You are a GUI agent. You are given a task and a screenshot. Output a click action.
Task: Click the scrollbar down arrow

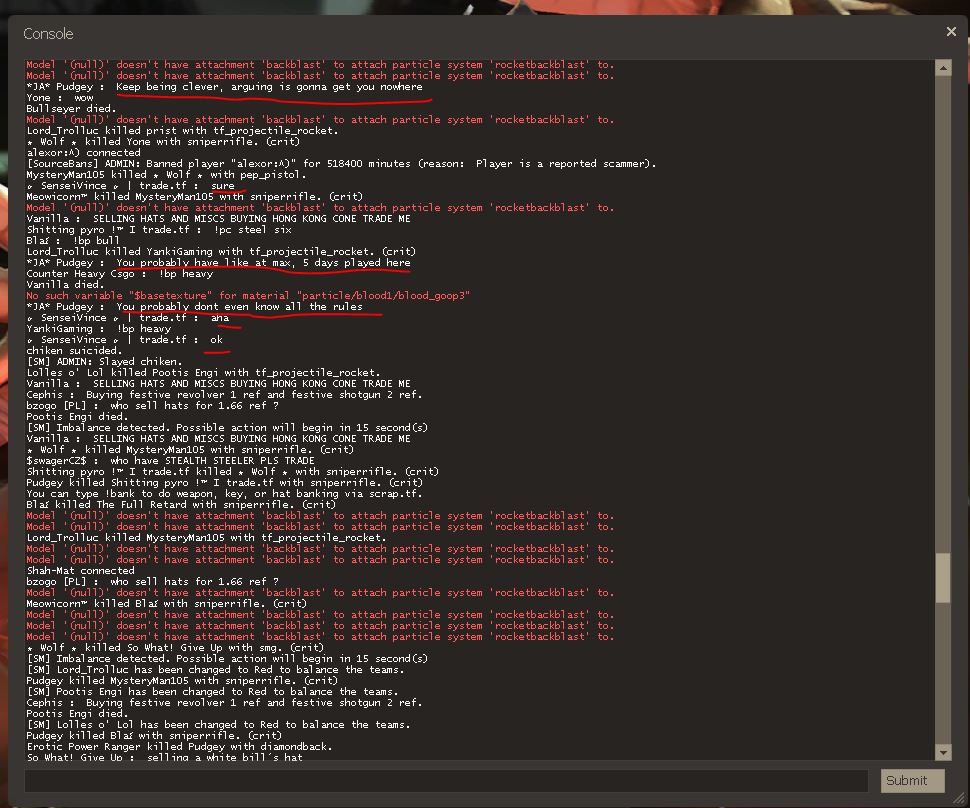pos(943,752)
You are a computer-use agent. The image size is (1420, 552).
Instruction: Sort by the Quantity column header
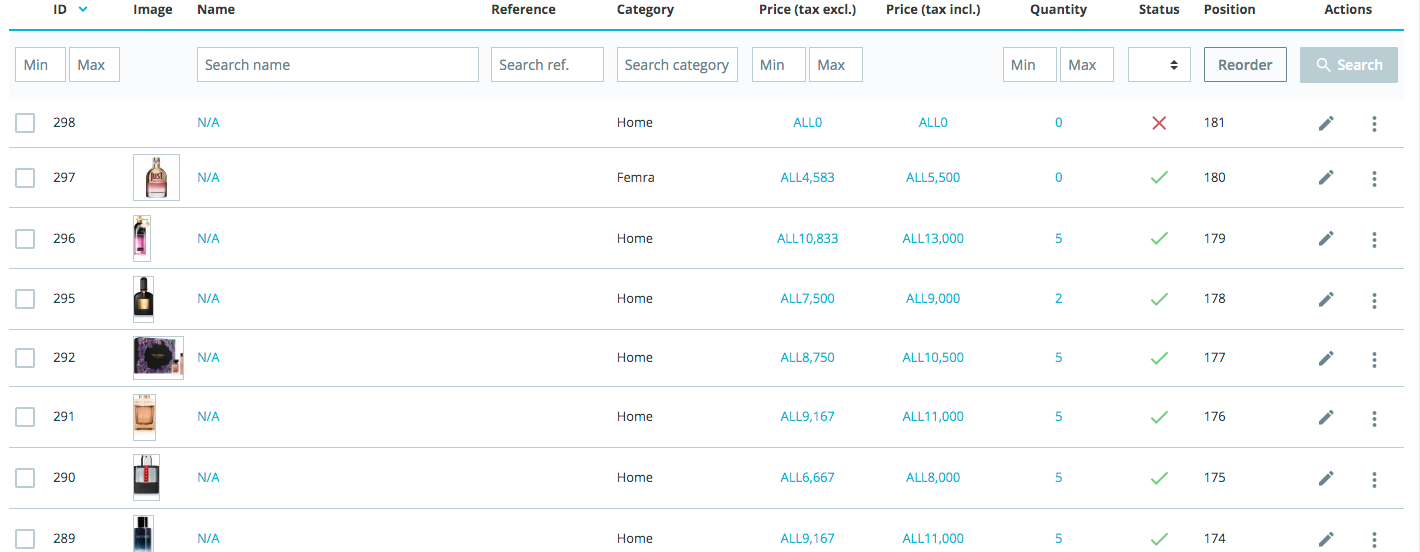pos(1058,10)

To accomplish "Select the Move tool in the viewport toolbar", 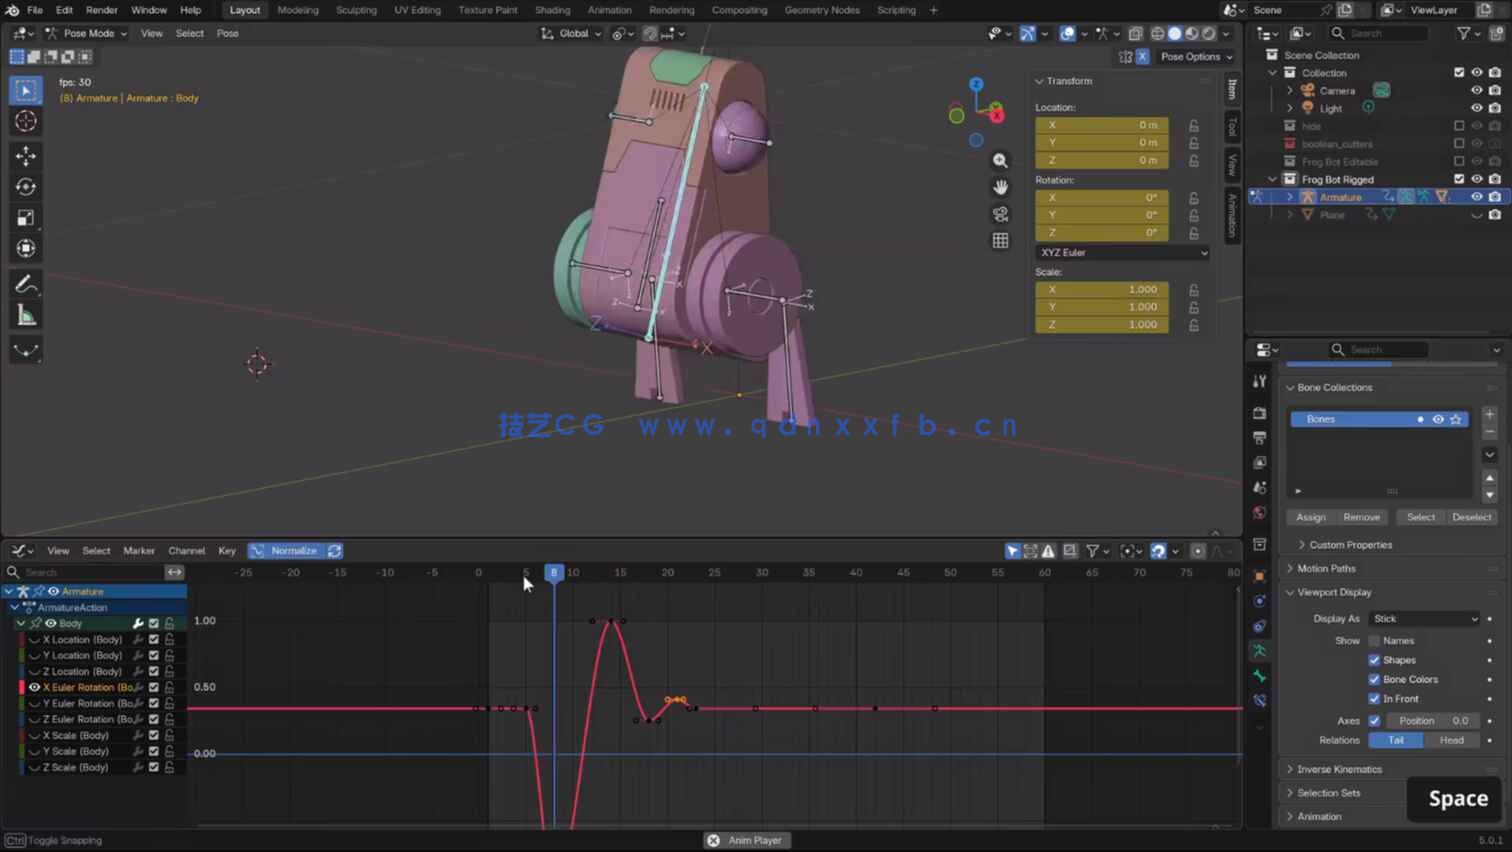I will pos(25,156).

...

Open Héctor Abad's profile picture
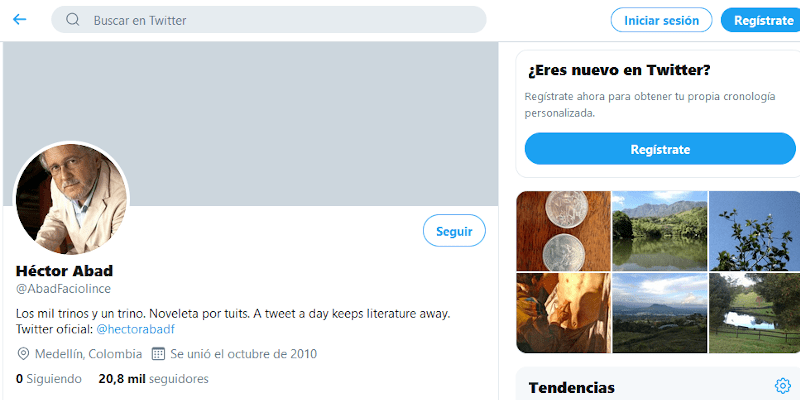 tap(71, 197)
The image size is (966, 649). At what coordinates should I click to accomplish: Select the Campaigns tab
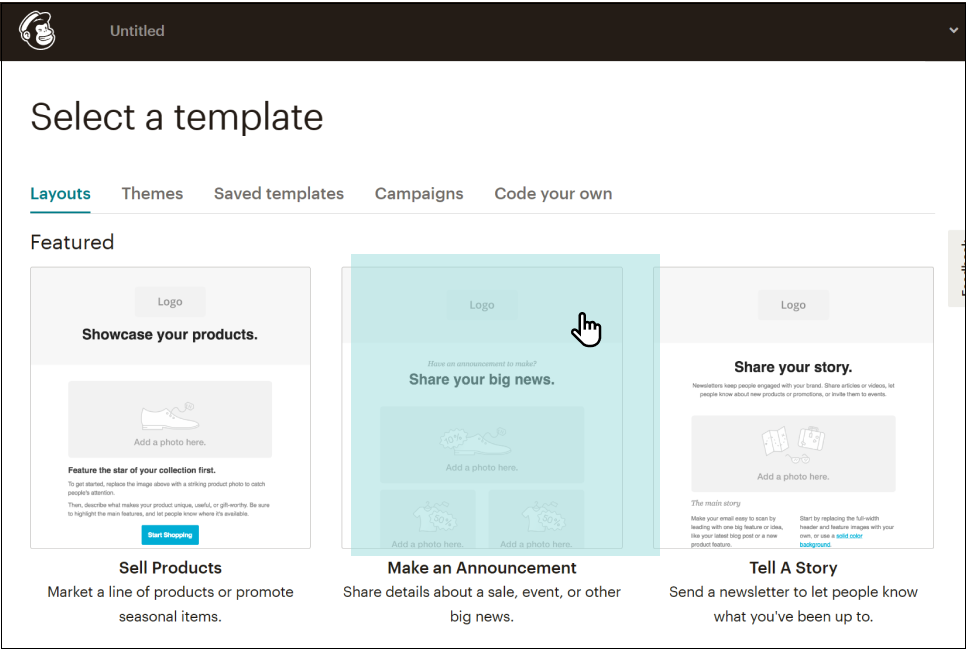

==

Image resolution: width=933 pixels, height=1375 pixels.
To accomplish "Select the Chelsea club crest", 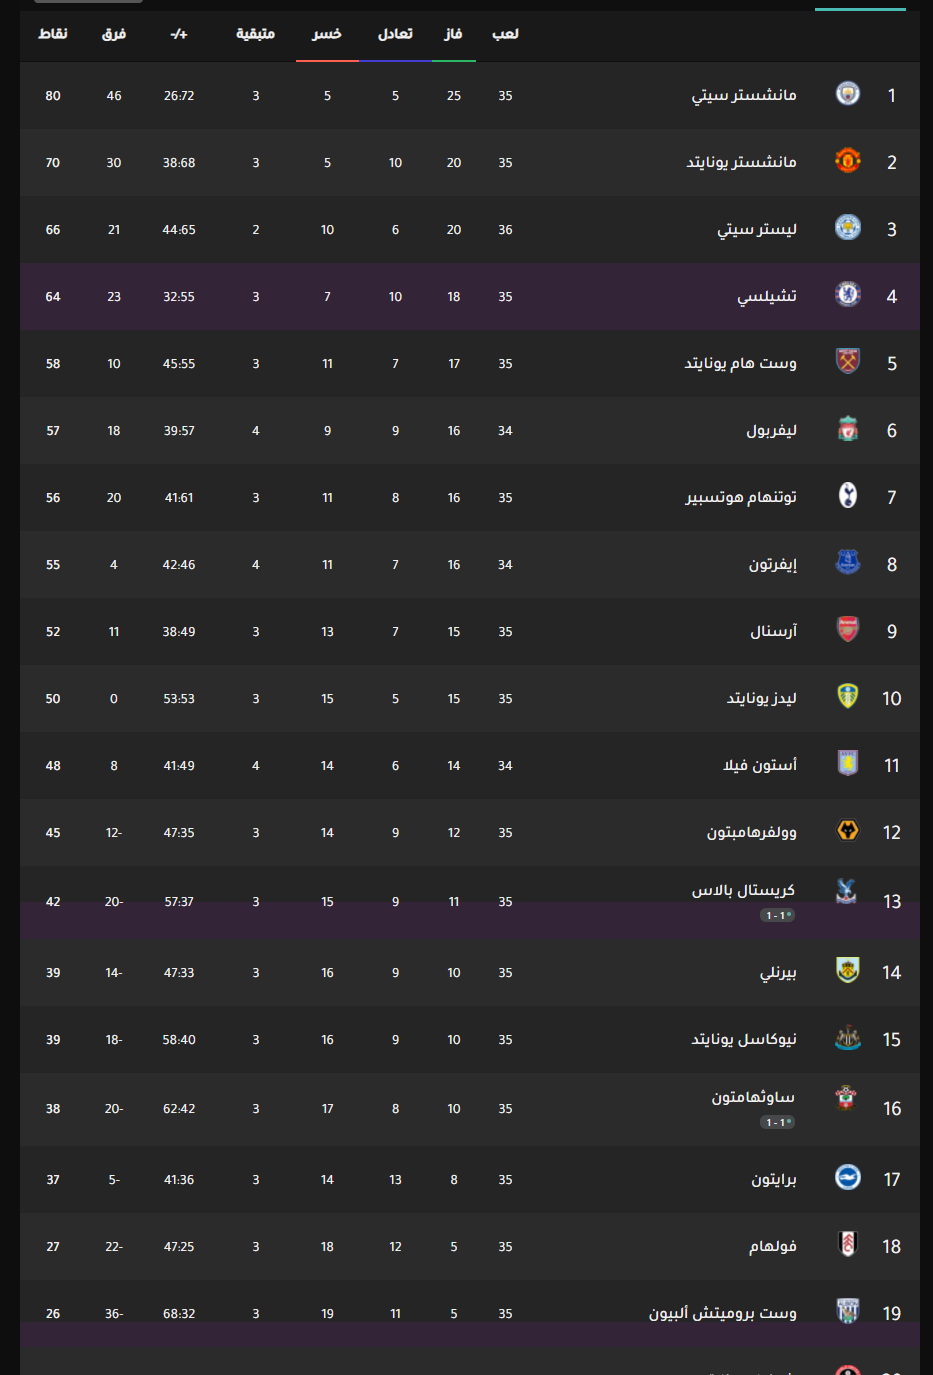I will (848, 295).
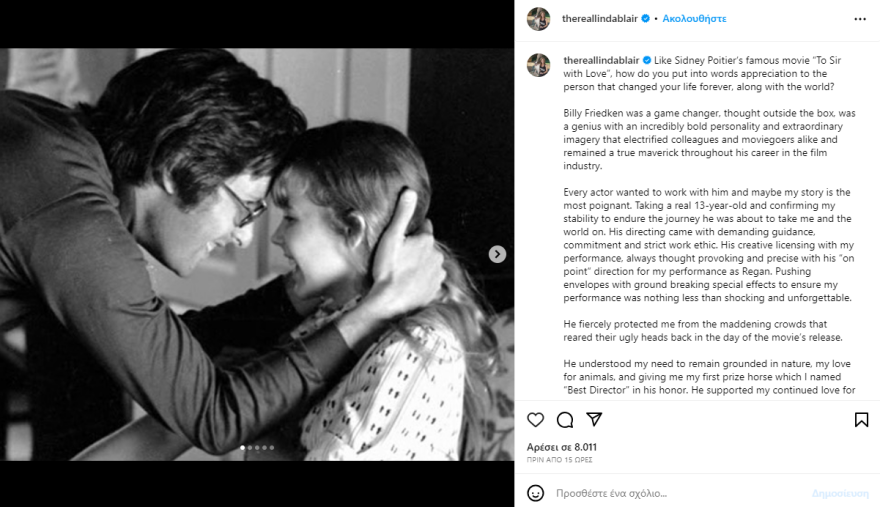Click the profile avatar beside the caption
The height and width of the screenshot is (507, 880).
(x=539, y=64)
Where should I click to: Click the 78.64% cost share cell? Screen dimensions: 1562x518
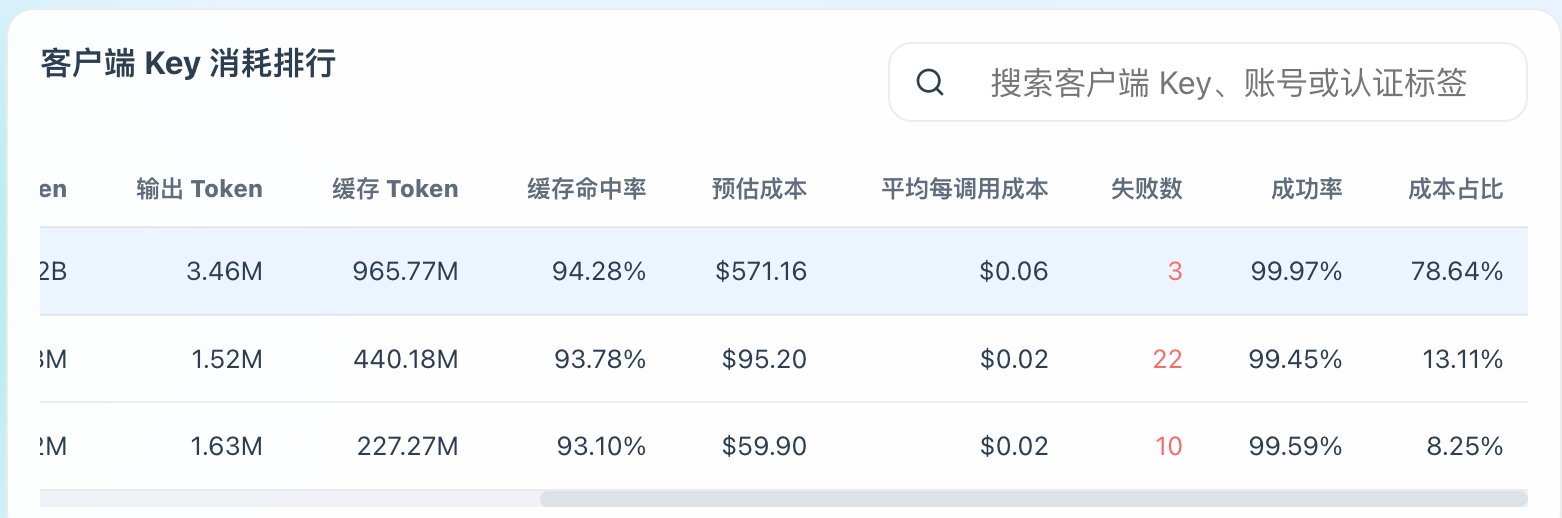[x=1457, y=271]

* WHAT YOU NEED TO DO
From the entries above, copy each line that holds "agent".

* SOLUTION
You are a GUI agent. You are given a task and a screenshot. Output a click action.
You are a computer-use agent. The image size is (1420, 552).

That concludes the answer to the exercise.